We performed a retrospective registry-based study comparing outcomes of patients with AML in first or second remission after alloSCT from sibling donors who underwent IV Bu/Cy (n = 795) or Cy/TBI (n = 864) conditioning.
Engraftment rate was 98% and 99% after IV Bu/Cy and Cy/TBI, respectively. Grade 2 to 4 acute graft-versus-host disease (GVHD) was significantly lower in the IV Bu/Cy compared with Cy/TBI group (P < .001). Similarly, chronic GVHD was significantly lower in the IV Bu/Cy compared with Cy/TBI group (P = .003). Cumulative incidence of 2-year nonrelapse mortality (NRM; ± standard deviation [SD]) was 12% ± 1% in the IV Bu/Cy group and 15% ± 2% in the Cy/TBI group (P = .14), and 2-year relapse incidence (RI; ± SD) was 26% ± 3% and 21% ± 1%, respectively (P = .012). Leukemia-free survival (LFS) rate (± SD) was 61% ± 2% after IV Bu/Cy and 64% ± 2% after Cy/TBI (P = .27).

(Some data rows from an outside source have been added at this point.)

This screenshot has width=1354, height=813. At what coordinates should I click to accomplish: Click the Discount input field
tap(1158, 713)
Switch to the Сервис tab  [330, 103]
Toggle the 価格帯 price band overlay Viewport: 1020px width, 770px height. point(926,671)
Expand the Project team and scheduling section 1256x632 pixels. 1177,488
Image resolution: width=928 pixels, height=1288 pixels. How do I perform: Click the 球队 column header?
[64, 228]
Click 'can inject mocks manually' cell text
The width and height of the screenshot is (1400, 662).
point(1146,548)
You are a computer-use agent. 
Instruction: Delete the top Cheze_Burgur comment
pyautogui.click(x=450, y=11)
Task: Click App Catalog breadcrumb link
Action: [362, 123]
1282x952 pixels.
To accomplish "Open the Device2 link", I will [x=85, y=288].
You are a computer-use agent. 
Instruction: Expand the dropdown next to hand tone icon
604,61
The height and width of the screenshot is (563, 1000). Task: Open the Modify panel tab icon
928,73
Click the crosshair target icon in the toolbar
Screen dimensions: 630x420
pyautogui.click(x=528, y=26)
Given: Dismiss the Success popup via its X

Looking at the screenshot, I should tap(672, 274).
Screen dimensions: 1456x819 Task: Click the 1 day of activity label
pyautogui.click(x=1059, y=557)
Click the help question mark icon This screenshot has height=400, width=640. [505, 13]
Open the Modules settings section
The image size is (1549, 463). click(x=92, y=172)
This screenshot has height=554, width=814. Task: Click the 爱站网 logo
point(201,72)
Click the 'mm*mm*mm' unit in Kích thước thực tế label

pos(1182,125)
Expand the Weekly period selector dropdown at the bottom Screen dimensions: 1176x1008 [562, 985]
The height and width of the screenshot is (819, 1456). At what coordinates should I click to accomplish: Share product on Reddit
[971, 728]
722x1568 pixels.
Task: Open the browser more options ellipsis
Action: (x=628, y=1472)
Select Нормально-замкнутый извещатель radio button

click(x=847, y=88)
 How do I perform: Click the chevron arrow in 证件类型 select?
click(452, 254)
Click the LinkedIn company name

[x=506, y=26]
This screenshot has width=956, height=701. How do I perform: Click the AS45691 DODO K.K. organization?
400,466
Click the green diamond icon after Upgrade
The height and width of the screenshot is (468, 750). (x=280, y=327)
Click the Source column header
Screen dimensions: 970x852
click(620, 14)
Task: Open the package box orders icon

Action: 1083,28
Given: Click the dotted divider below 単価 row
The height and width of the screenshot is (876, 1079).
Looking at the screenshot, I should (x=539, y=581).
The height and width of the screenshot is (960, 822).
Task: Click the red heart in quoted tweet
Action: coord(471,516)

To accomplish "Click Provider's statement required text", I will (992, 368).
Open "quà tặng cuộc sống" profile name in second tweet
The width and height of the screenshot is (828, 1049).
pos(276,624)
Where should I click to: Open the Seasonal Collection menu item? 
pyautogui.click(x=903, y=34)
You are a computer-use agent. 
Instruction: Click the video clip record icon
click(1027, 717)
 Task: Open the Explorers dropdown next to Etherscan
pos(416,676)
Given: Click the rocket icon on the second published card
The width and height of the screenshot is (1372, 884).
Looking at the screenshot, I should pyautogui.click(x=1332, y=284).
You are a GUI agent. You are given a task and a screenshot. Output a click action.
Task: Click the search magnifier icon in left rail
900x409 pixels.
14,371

In multivariable analysis, adjusting for differences between both groups, patients who received IV Bu/Cy had lower acute and chronic GVHD, higher RI, and a trend toward lower NRM. LFS was not statistically different between the two conditioning regimens.
This retrospective study shows that final outcomes after myeloablative conditioning using IV Bu/Cy were not statistically different from those after Cy/TBI.